As they were escorted up to the executive floor of the by-now familiar ministry, Kestler grimaced to Charlie, Trickle it out, a little at a time.’
‘It’s down to you,’ agreed Charlie, standing back for the American to enter first.
The tension in the room was palpable. So was the ill-concealed hostility: like preparing to do root canal dentistry on rattlesnakes with toothache. The relief Charlie felt seeing Natalia was brief. The freshly neat appearance in a suit she hadn’t been wearing earlier was belied by her expression and her physical attitude. She sat slump-shouldered, her usually unlined features creased by what Charlie guessed to be a combination of fear and despair. Natalia stared directly at him and Charlie would have liked to think it was an imploring look for help, but didn’t allow himself the fantasy. By comparison Aleksai Popov appeared positively vibrant, clear-eyed and thrust forward half out of his seat towards them. Charlie thought a Superman cape might have complemented Popov’s action-man outfit and at once stifled the sneer: personal jealousy didn’t have any place in this room, this afternoon.
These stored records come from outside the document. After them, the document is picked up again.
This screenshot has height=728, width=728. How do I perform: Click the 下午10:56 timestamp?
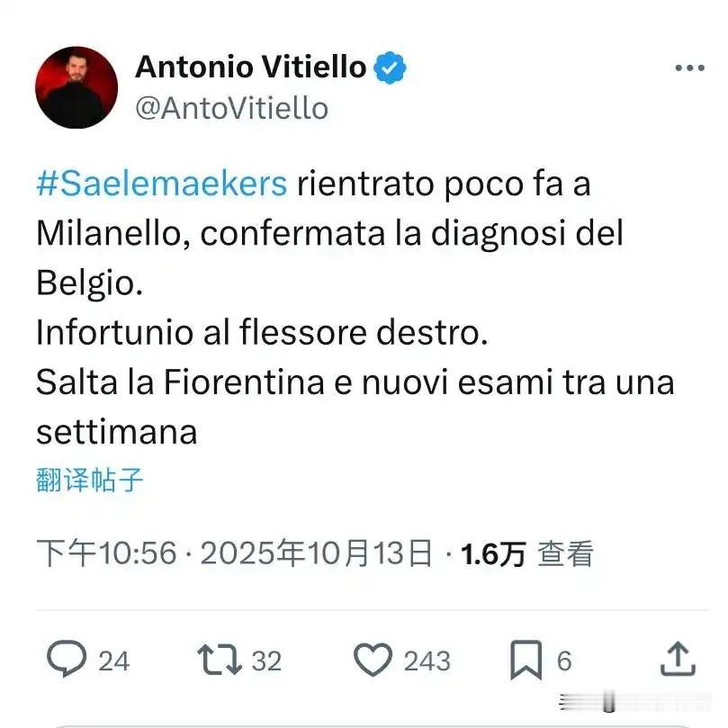107,553
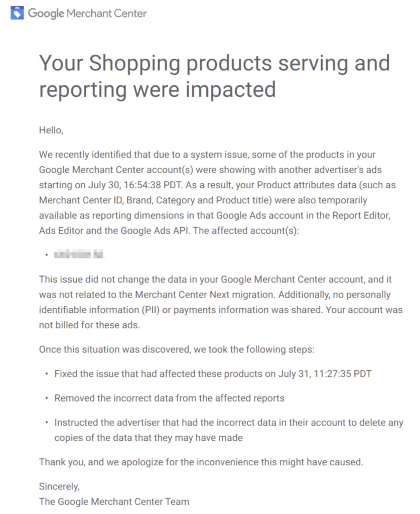420x514 pixels.
Task: Click the headline about Shopping products impacted
Action: coord(214,76)
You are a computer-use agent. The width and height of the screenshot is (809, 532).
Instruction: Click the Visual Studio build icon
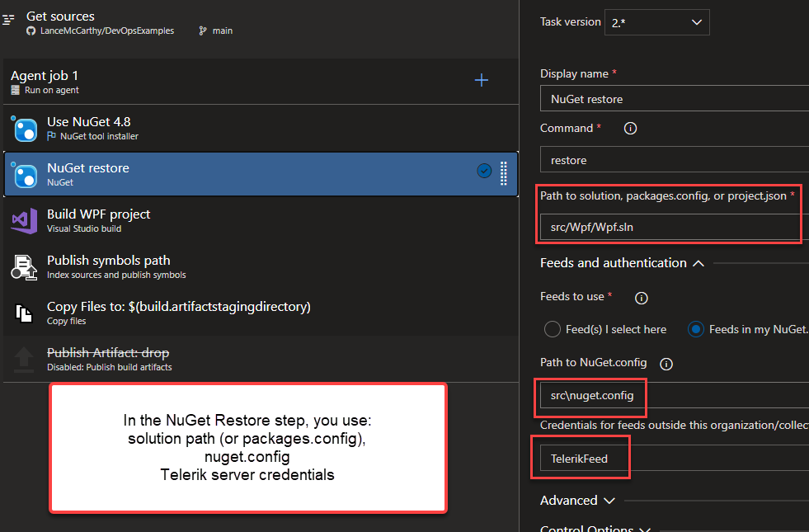[24, 221]
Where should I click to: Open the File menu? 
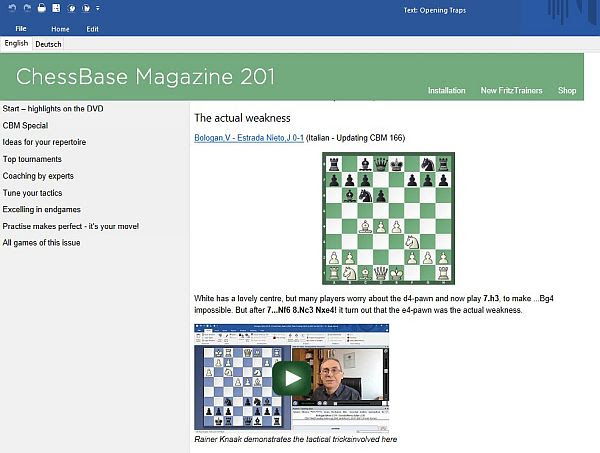coord(21,29)
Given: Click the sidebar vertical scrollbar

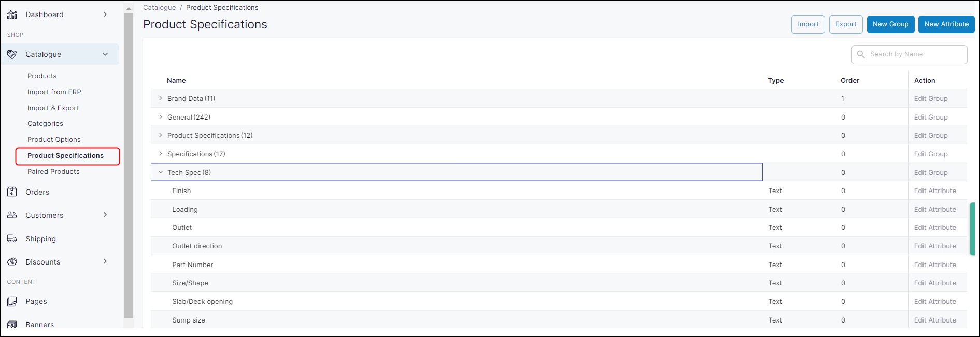Looking at the screenshot, I should coord(129,166).
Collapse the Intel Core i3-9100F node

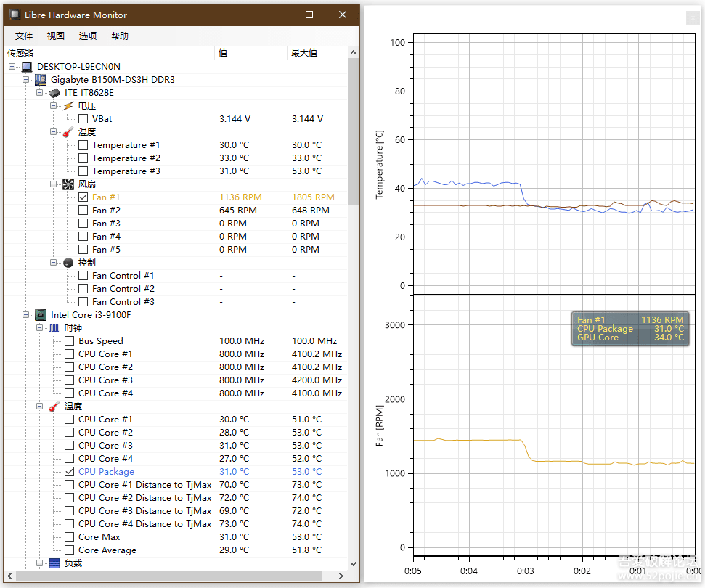[25, 314]
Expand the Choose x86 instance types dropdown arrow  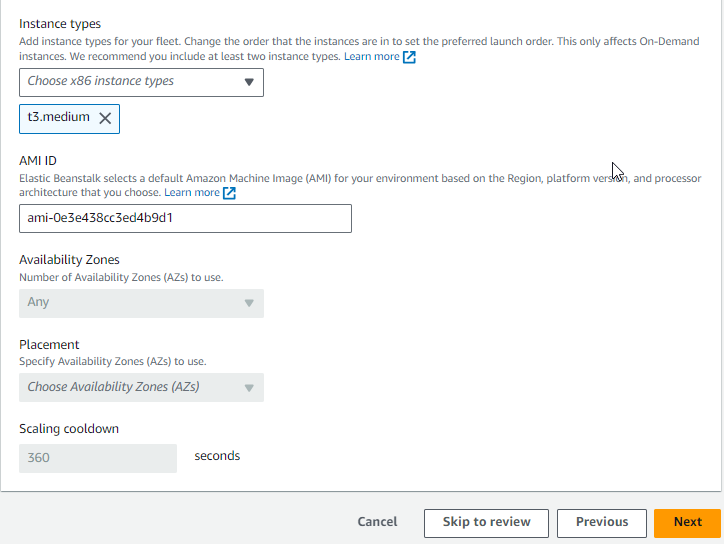(x=249, y=82)
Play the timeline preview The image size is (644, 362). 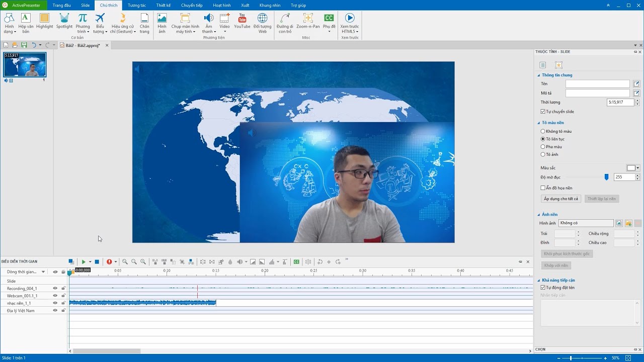point(84,261)
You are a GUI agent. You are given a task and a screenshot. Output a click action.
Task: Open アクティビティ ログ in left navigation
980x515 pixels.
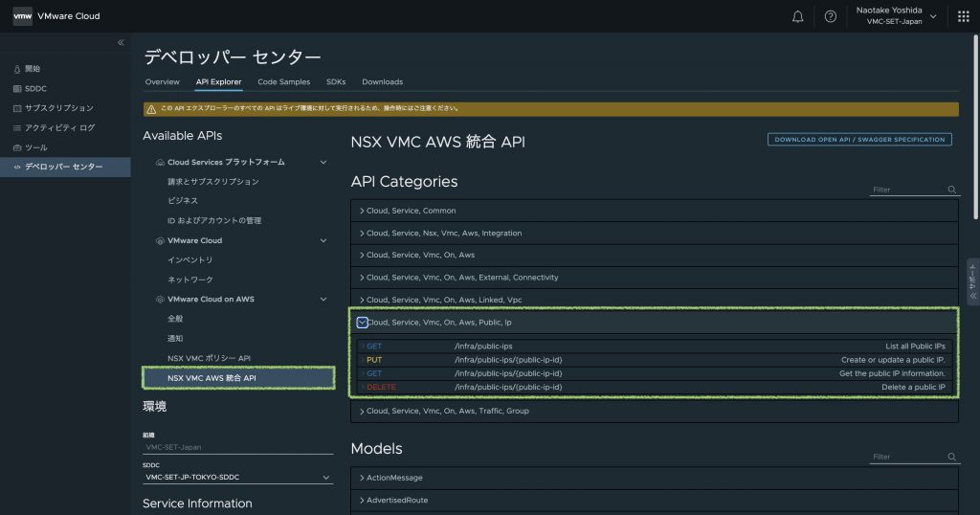coord(59,127)
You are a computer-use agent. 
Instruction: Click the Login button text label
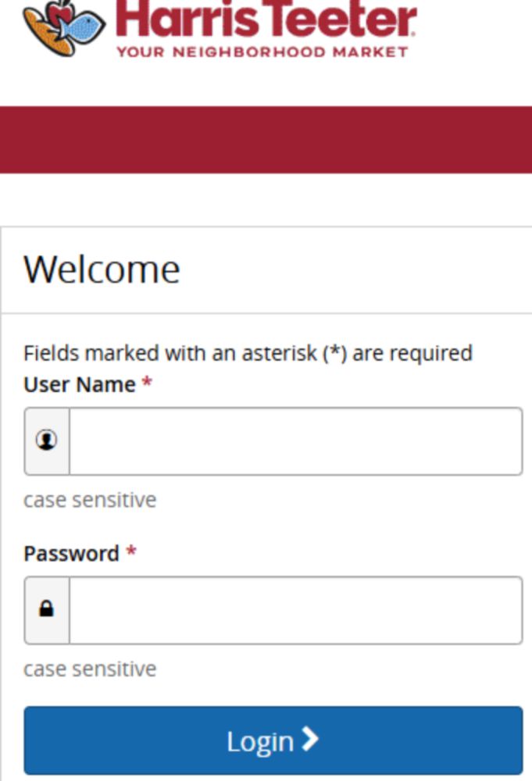pyautogui.click(x=259, y=741)
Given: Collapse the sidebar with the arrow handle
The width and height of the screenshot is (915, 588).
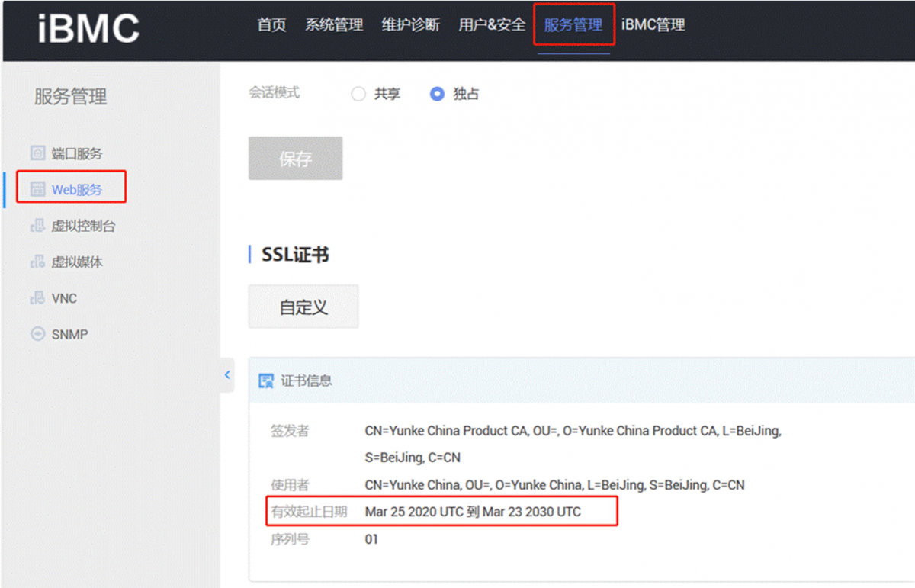Looking at the screenshot, I should pyautogui.click(x=227, y=374).
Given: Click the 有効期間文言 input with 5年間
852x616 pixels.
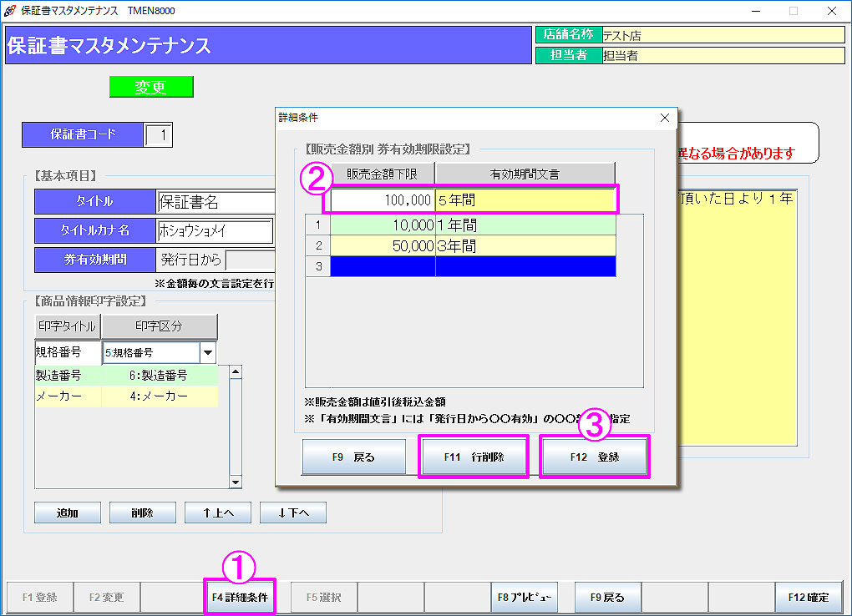Looking at the screenshot, I should pyautogui.click(x=525, y=201).
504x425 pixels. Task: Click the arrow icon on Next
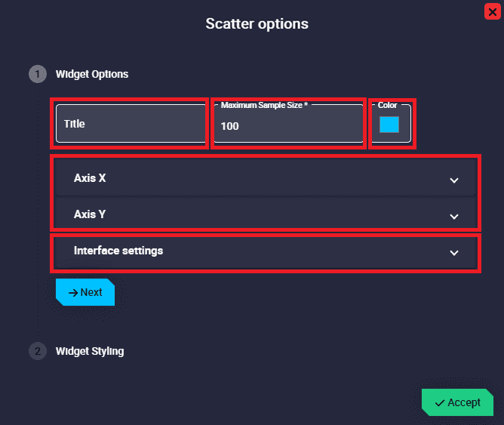pos(73,293)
From the top table arrangement Viskov clearly wasn’t in charge any more. Having carried out his intended embassy photographic comparison after Kestler’s wake-up call, Charlie recognized Rado-mir Badim in the chairman’s role, which was hardly surprising in the circumstances. He quickly surveyed the rest of the room, seeking more identities from the previous night’s scrutiny. There was no one else he could positively label but a tall, austerely dressed and austerely demeanoured man directly in front of the Interior Minister looked similar to Dmitri Fomin, a member of the President’s secretariat.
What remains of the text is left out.